Integrated transcriptomic and metabolomic profiling and functional characterization of the MaXTH23 gene in boron stress adaptation in mulberry (Morus alba L.)

Plants have evolved intricate and sophisticated mechanisms to sense and respond to boron (B) stresses. Alterations to the cell wall and other molecular pathways are strategies that help plants adapt to B stresses by cross-linking with rhamnogalacturonan II (RG-II) to form borate-dimers. However, the molecular mechanism by which cell wall components and organization respond to B stresses is not fully understood in mulberry plants. This study, via conjoint transcriptomics-metabolomics and virus-induced gene silencing analyses, aimed to explore the diverse B stress response mechanisms and functionally characterize the role of MaXTH23 in cell wall remodeling in mulberry leaves subjected to different levels of B, ranging from deficiency (0 mM; T1), sufficiency (0.1 mM; control, CK), moderate deficiency (0.02 mM; T2), toxicity (0.5 and 1.0 mM as T3 and T4, respectively) and cultivated under greenhouse conditions. The analyses identified a total of 6114 and 441 differentially expressed genes (DEGs) and metabolites (DEMs), respectively, in the different KEGG pathways in the separate omics analysis for all treatments.

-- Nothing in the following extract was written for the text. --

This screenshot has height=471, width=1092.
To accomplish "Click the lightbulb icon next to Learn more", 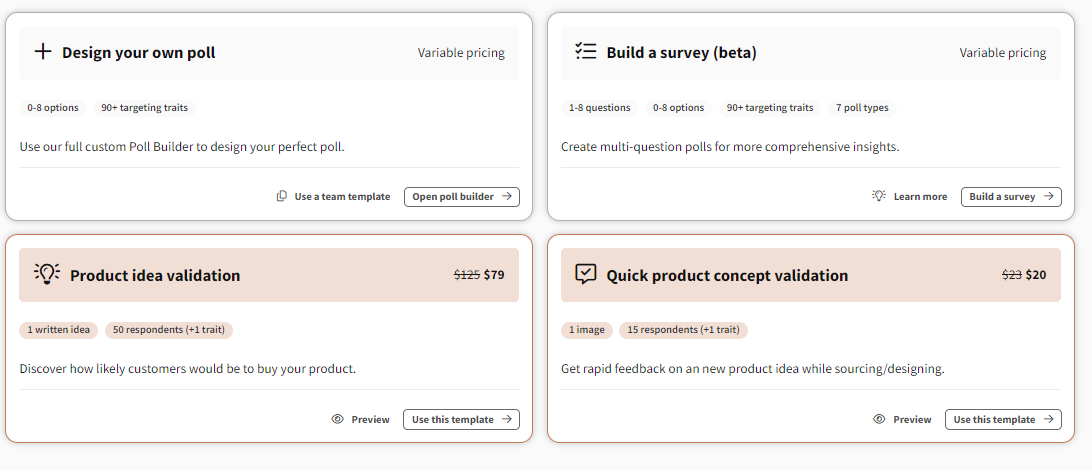I will pos(879,196).
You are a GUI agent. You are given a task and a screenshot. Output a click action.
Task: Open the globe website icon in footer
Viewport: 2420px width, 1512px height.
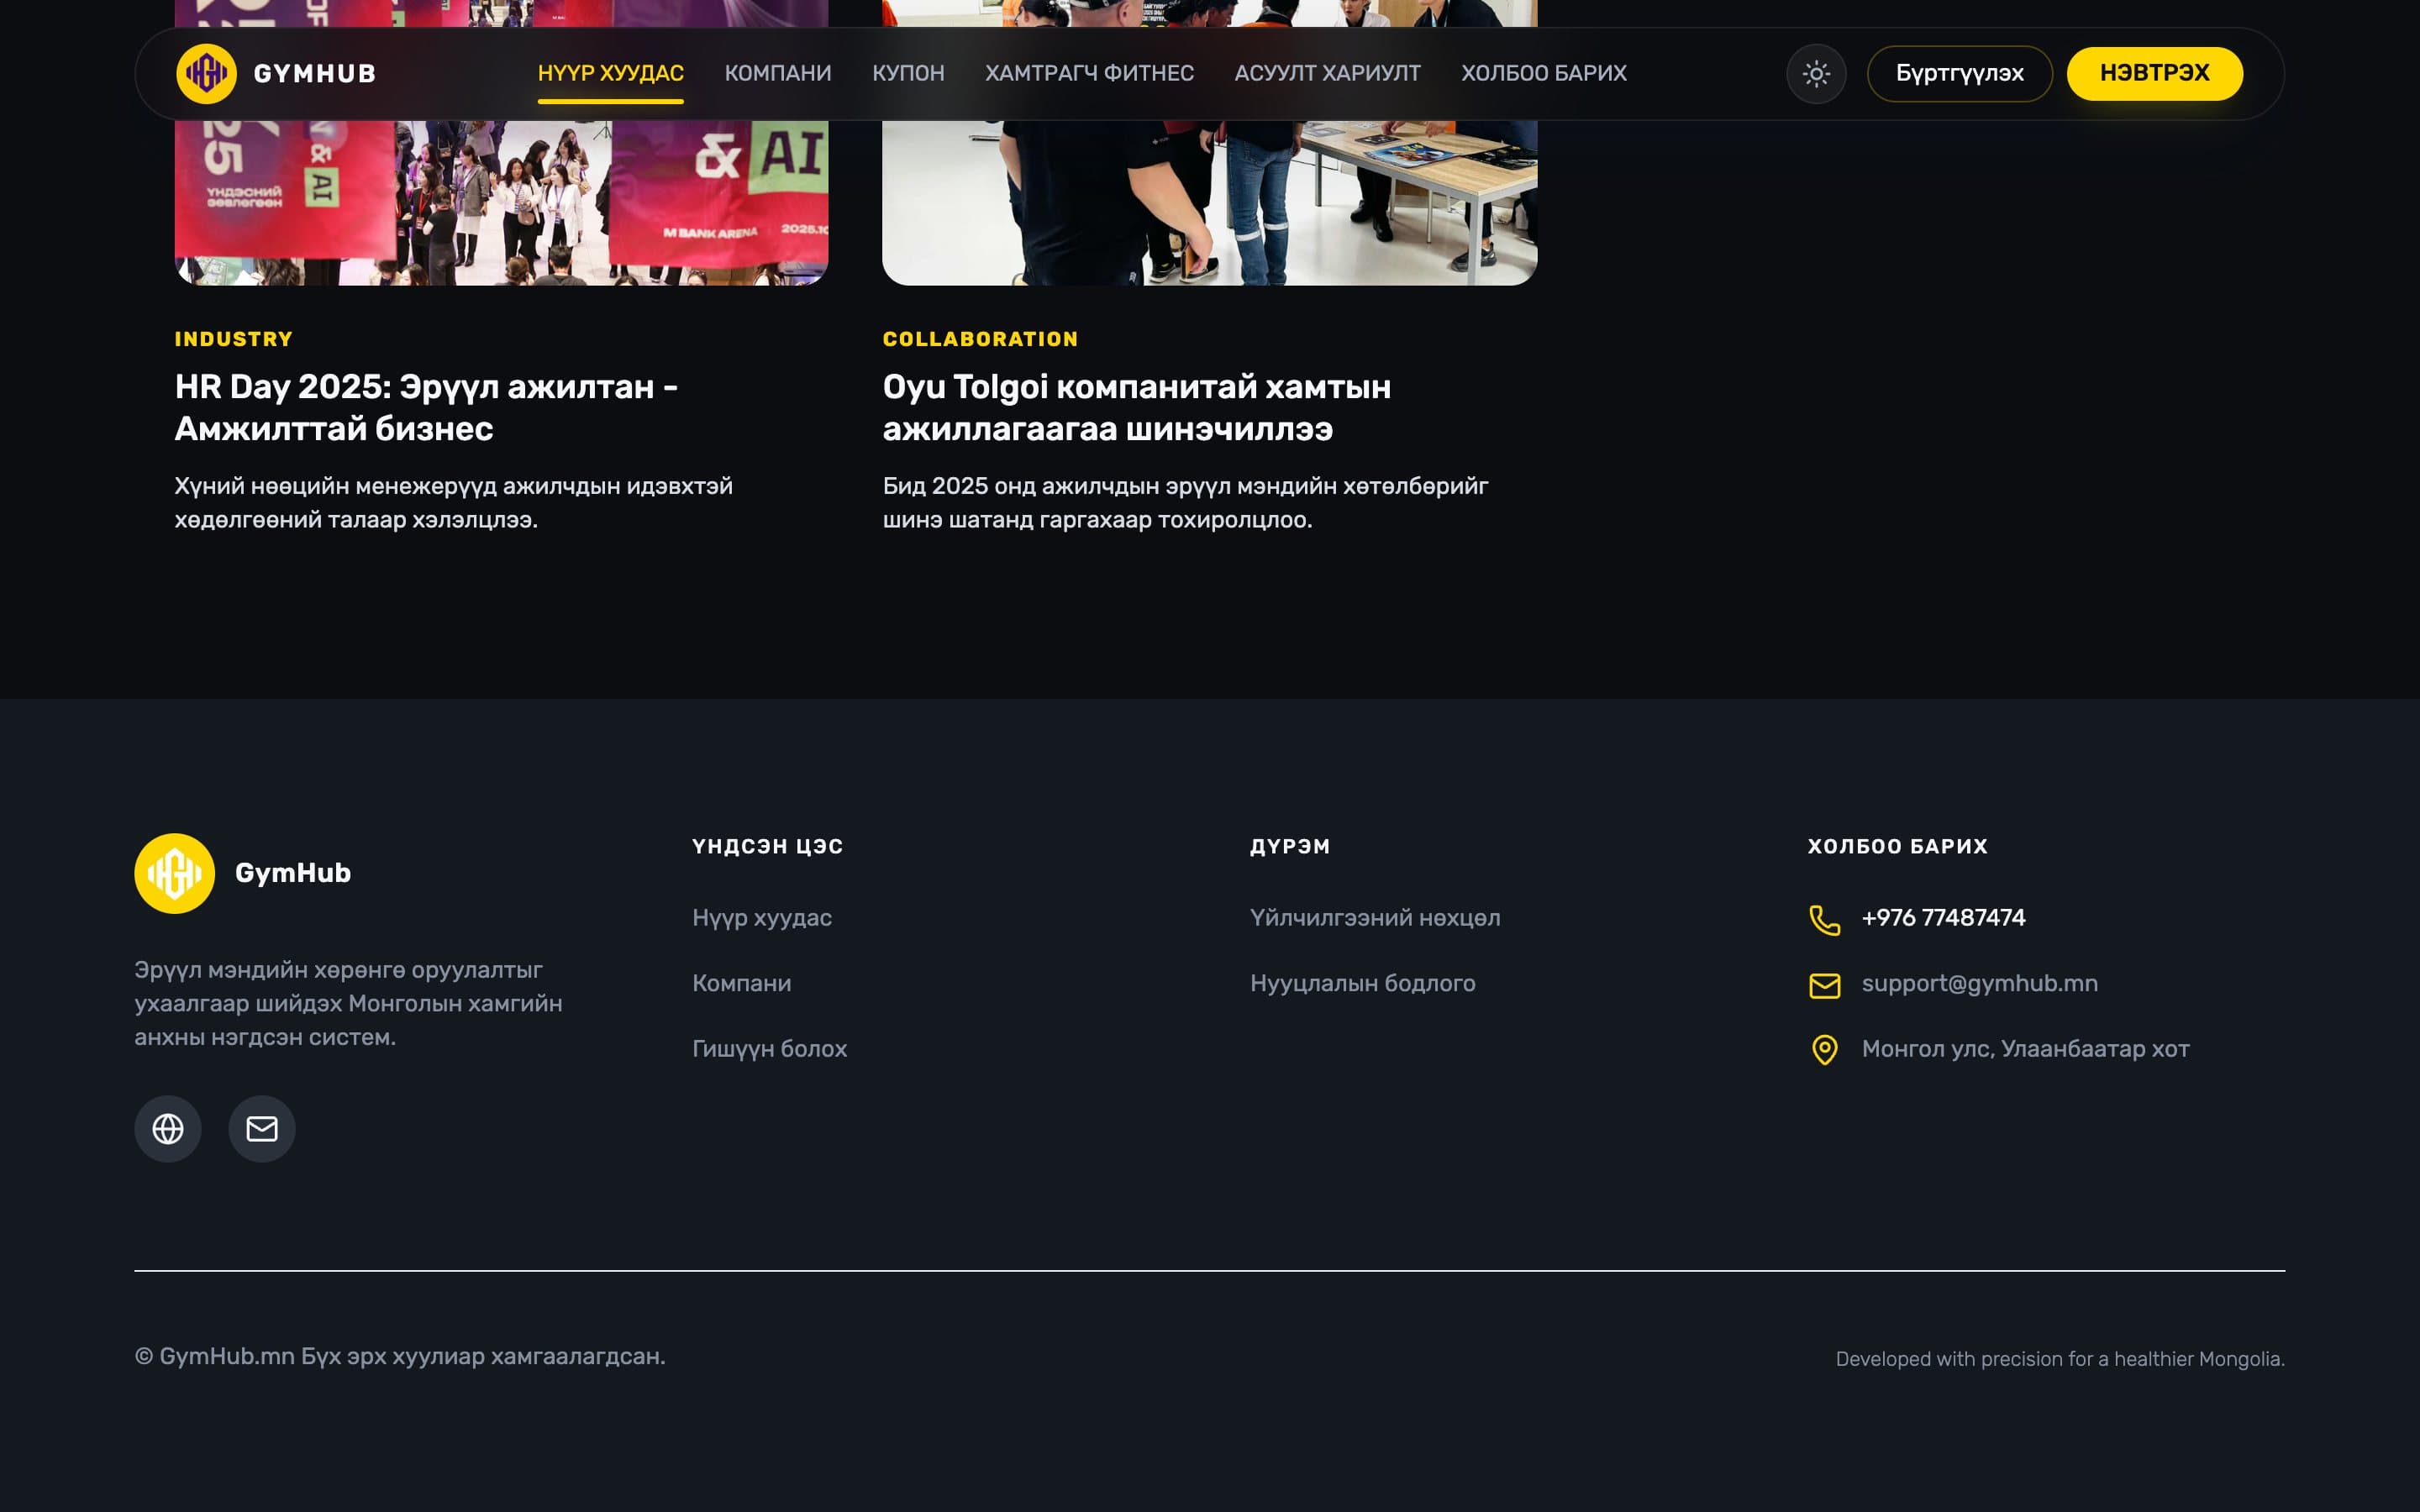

However, our conjoint analysis identified 1120 DEGs associated with 78 DEMs and were significantly co-enriched in 96 different KEGG pathways. Meanwhile, the functional characterization via silencing of MaXTH23 did not nullify its function in cell wall modification and remodeling but concomitantly caused significant increases in total pectin and water-soluble pectin contents, quintessentially promoting pectin cross-linking in the cell wall. This study highlights a novel perspective for identifying and characterizing the regulatory functions of MaXTH23 and the B-induced pathways and tolerance mechanisms employed by mulberry plants.